As our response column is categorical, it makes sense to plot a countplot to understand the distribution of the data with that.

In [None]:
plt.figure(figsize=(15, 8))
ax = sns.countplot(data=df, x=response_col)
ax.set_title(response_col)
plt.show()

We see the data is relatively balanced, with the exception of the `O` class.

## Distributions of Explanatory Variates with Response

We can also investigate the distributions of the explanatory variates after taking into account the response by plotting box(en)plots of the x-variates, categorizing by the response.

In [None]:
nrows = len(explanatory_cols)

fig, axes = plt.subplots(ncols=1, nrows=nrows, figsize=(15, nrows*8))
plt.subplots_adjust(hspace=0.5)

pbar = tqdm(list(zip(axes.flat, explanatory_cols)))
for ax, col in pbar:
    pbar.set_postfix(col=col)
    sns.boxenplot(data=df, y=col, x=response_col, ax=ax)
    ax.set_title(f"{col} vs. {response_col}")

plt.show()

From these, we see that

- even after accounting for `SpType-ELS`, many of the distributions of the explanatory variates are still skewed by a huge margin.
- there does not seem to be a single variate that is a great predictor at the response variate.

## Correlation Matrix between Explanatory Variates

We can investigate the correlations between the explanatory variates through a correlation matrix.

In [None]:
plt.figure(figsize=(20, 20))
ax = sns.heatmap(df[explanatory_cols].corr(), annot=True)
plt.show()

We see the different variates have fairly small correlations. There seems to be a "square of correlations" in the middle, where we see that the various magnitude variates have fairly strong correlations with each other.

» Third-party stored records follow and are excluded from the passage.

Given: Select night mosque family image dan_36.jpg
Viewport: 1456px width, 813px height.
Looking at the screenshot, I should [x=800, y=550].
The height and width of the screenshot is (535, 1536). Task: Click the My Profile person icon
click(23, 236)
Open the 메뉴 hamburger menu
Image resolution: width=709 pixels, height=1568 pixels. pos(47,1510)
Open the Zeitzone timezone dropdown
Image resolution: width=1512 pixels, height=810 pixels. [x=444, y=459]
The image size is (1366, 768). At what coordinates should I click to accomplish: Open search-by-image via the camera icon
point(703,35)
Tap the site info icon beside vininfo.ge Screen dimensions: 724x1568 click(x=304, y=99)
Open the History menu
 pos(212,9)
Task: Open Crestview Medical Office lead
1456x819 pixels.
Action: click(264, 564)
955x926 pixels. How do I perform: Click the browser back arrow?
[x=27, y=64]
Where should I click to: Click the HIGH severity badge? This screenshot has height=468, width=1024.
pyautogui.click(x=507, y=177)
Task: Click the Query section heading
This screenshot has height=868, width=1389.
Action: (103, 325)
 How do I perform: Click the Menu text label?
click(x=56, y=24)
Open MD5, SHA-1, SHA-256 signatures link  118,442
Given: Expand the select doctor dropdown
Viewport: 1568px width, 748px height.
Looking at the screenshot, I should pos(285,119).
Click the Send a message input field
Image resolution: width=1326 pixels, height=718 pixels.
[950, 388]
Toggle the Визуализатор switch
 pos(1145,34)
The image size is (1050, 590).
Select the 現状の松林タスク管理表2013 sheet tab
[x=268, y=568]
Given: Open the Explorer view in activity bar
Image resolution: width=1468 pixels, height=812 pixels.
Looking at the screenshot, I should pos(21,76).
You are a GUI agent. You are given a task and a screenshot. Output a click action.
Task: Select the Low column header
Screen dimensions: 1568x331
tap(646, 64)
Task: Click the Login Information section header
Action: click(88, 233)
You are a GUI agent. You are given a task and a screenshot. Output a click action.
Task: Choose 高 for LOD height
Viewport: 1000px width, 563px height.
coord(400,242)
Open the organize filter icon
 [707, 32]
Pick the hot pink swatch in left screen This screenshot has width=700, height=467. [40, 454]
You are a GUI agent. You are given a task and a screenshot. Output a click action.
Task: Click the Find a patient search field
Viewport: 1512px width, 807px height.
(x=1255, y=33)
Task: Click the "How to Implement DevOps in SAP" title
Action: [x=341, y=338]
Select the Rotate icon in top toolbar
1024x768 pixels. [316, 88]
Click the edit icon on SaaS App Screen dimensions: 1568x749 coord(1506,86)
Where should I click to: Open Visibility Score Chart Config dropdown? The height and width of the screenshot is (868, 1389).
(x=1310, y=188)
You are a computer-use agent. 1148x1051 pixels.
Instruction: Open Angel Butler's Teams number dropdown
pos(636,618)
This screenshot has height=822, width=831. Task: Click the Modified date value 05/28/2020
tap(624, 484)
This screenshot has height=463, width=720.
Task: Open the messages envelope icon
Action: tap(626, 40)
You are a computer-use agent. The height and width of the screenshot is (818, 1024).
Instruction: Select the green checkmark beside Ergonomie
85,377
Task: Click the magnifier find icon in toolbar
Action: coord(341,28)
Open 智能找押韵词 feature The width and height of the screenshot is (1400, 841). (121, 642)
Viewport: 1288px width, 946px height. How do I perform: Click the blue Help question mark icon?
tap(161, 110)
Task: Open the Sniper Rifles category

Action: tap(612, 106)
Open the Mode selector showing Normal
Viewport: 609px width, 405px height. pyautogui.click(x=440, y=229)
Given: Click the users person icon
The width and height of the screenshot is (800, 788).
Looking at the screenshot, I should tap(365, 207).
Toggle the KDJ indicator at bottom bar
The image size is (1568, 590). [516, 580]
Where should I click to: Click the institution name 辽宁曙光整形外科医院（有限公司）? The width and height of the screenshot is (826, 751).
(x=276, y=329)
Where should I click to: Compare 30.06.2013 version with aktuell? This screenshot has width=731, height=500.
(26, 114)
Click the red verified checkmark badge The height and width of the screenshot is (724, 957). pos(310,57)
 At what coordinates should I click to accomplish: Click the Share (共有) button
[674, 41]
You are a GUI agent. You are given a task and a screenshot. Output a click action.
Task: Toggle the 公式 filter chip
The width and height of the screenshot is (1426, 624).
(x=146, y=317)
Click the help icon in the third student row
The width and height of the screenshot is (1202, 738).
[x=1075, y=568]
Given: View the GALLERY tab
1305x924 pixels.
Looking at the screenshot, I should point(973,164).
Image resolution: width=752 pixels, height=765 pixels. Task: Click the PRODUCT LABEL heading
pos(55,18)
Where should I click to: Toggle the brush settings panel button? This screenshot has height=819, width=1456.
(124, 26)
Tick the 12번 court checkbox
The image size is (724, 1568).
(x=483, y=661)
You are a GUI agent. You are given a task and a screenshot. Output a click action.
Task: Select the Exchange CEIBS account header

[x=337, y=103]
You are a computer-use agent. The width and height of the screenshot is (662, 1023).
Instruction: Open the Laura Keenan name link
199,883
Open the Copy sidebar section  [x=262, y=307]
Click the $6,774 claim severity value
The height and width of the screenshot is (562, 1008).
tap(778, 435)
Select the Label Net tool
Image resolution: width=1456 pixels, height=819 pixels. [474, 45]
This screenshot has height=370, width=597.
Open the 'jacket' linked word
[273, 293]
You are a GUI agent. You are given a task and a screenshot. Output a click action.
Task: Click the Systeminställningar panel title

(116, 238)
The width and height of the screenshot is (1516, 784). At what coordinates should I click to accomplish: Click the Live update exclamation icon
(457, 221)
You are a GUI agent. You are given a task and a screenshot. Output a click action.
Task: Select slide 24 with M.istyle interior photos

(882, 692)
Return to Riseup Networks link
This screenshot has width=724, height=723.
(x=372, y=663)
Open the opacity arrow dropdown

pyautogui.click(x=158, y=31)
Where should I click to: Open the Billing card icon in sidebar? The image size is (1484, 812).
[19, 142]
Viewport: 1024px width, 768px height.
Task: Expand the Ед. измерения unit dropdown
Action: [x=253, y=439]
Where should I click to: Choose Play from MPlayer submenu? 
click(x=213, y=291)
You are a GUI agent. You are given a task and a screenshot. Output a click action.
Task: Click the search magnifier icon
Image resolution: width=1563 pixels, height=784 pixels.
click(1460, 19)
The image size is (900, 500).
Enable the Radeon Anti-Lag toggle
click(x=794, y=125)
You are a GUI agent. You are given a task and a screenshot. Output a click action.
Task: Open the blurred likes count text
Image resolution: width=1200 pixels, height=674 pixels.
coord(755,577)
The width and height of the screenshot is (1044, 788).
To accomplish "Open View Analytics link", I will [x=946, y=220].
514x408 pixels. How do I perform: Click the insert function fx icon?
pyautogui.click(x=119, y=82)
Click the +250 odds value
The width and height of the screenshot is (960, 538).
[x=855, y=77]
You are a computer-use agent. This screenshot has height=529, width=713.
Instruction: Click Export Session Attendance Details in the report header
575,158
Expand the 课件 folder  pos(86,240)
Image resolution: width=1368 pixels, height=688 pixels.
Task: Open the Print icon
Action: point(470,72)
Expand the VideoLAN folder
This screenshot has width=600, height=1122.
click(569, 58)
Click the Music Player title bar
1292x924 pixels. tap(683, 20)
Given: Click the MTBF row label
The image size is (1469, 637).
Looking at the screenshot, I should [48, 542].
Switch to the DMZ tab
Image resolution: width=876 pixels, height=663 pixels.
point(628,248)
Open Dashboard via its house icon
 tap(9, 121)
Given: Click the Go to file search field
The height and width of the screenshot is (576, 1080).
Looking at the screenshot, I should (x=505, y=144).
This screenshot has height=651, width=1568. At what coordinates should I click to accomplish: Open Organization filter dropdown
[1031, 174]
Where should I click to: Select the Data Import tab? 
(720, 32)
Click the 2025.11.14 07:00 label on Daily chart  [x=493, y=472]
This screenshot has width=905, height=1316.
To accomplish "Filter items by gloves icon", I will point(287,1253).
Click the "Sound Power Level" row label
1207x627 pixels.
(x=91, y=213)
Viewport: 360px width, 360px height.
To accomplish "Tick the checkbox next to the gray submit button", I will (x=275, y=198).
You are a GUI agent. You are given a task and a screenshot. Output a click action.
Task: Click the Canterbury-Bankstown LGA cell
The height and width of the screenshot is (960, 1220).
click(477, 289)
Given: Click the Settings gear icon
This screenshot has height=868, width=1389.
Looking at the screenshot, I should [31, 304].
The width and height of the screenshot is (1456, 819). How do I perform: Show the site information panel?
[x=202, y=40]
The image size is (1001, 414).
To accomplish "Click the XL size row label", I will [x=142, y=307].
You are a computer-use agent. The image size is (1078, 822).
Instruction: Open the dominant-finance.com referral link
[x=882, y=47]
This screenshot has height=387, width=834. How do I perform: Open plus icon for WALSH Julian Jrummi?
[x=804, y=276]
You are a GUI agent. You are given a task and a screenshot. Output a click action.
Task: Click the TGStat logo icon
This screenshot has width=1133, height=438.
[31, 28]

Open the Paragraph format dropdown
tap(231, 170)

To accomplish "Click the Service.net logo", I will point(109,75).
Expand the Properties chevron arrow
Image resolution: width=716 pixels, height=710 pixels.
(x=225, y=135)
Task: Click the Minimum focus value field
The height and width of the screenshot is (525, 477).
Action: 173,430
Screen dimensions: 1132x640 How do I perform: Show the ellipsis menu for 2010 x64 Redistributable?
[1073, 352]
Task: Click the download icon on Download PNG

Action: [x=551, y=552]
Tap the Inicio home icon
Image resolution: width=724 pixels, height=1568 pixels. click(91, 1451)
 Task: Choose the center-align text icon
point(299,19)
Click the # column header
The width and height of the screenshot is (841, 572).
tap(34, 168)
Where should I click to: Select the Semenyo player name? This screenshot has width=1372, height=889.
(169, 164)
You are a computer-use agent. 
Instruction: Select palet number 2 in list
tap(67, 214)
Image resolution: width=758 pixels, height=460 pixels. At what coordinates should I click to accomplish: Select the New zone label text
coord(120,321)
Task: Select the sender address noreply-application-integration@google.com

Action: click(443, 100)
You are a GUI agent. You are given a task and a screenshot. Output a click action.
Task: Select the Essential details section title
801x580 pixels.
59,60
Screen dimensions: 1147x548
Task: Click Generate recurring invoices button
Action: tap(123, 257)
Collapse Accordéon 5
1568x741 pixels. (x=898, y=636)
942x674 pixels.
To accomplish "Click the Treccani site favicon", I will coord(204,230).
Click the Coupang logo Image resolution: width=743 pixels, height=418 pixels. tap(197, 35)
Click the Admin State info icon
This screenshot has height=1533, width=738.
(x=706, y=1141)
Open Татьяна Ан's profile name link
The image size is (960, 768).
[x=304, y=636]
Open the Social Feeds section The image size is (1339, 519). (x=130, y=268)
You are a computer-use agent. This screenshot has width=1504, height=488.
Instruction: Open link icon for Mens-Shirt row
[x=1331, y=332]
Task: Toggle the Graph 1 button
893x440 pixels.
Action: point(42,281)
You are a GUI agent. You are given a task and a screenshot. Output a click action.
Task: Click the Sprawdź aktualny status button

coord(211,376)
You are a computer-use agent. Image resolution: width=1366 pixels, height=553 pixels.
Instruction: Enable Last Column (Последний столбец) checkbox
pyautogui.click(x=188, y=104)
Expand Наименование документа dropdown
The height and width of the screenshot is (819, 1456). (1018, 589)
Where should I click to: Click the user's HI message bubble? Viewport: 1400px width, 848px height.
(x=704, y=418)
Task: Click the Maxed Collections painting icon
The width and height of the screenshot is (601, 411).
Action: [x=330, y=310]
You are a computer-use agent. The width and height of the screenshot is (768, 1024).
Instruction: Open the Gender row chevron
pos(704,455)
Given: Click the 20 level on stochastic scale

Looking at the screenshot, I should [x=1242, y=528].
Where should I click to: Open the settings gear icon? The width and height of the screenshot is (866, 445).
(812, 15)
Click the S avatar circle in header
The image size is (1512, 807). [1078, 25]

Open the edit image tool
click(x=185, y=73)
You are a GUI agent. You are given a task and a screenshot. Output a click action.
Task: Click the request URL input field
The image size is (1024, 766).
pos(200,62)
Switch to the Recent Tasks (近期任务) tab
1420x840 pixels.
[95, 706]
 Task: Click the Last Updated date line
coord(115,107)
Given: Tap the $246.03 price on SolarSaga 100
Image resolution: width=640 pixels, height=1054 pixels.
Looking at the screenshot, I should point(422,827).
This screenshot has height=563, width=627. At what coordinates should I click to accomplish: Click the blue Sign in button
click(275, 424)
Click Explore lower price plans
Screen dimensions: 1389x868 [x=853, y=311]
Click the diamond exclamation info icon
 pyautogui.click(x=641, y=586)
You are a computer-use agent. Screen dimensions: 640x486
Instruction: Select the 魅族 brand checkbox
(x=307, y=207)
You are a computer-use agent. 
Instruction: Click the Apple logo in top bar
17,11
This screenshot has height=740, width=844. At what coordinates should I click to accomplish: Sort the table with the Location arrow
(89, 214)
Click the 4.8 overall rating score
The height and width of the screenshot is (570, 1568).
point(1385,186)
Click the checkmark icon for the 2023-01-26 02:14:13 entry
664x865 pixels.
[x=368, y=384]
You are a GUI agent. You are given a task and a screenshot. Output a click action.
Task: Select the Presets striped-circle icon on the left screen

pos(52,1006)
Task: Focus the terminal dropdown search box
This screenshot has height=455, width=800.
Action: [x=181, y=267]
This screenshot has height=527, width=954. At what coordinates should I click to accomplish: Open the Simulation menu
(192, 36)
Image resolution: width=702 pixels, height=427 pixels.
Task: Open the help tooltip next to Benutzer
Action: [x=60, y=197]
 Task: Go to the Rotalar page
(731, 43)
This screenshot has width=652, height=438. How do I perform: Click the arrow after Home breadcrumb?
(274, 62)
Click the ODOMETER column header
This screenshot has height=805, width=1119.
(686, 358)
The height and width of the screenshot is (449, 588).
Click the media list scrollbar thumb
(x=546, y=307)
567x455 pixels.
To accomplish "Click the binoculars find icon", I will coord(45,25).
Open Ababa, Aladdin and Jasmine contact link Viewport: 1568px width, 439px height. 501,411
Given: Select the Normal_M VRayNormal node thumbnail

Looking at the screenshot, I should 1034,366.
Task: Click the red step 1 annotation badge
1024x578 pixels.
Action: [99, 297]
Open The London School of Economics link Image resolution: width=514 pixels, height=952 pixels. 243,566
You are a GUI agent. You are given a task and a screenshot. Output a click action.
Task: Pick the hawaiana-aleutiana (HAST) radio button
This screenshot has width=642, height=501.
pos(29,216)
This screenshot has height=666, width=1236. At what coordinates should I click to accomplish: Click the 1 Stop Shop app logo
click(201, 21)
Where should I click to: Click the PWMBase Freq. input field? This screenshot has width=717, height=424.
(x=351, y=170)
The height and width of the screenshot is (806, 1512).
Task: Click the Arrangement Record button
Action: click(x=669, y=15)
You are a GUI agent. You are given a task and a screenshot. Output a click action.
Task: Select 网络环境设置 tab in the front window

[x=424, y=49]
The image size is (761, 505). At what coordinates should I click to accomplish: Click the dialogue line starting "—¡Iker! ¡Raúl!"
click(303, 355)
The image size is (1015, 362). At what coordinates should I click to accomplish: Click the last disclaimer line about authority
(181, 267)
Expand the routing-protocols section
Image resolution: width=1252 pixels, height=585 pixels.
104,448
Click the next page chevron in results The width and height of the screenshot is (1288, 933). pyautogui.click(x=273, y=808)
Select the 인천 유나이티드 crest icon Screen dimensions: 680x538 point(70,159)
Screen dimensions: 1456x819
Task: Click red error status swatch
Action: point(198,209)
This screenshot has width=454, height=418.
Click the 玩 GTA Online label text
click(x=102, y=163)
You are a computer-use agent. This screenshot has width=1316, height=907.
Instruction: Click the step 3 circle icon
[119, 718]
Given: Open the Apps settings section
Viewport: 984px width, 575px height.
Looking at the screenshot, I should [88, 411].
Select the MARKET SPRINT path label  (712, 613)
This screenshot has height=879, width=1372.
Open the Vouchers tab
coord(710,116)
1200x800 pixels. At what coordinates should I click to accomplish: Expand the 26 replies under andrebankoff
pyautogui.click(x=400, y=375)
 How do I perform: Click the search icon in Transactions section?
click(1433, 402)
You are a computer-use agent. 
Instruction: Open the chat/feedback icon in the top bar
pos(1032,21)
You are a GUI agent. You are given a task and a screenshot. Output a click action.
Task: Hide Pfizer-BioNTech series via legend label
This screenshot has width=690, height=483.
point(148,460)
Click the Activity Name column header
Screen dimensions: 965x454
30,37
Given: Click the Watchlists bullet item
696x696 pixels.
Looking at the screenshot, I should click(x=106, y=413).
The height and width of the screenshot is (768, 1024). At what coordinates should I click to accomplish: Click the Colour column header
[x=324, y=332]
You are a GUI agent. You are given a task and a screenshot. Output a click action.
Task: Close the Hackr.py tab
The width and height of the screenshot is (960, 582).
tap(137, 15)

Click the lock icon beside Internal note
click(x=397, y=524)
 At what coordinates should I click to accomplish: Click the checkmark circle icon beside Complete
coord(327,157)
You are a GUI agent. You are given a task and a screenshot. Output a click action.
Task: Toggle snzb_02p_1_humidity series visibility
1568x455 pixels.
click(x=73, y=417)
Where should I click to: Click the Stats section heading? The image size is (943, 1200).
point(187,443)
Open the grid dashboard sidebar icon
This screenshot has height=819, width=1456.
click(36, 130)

## Correlation Matrix Between Explanatory Variates and Response

We can investigate the correlation matrix between the explanatory variates and the response variate. In particular, we will convert `SpType-ELS` into a one-hot encoding so that we can investigate its correlations with the other variates.

For our classification, we will instead use a label encoding of the variate, but it is useful to use a one-hot encoding for this to see if any particular explanatory columns have a correlation with a particular stellar class.

In [None]:
df_with_onehot = pd.get_dummies(df, columns=[response_col])
cat_cols = [col for col in df_with_onehot.columns if response_col in col]
not_cat_cols = [col for col in df_with_onehot.columns if response_col not in col]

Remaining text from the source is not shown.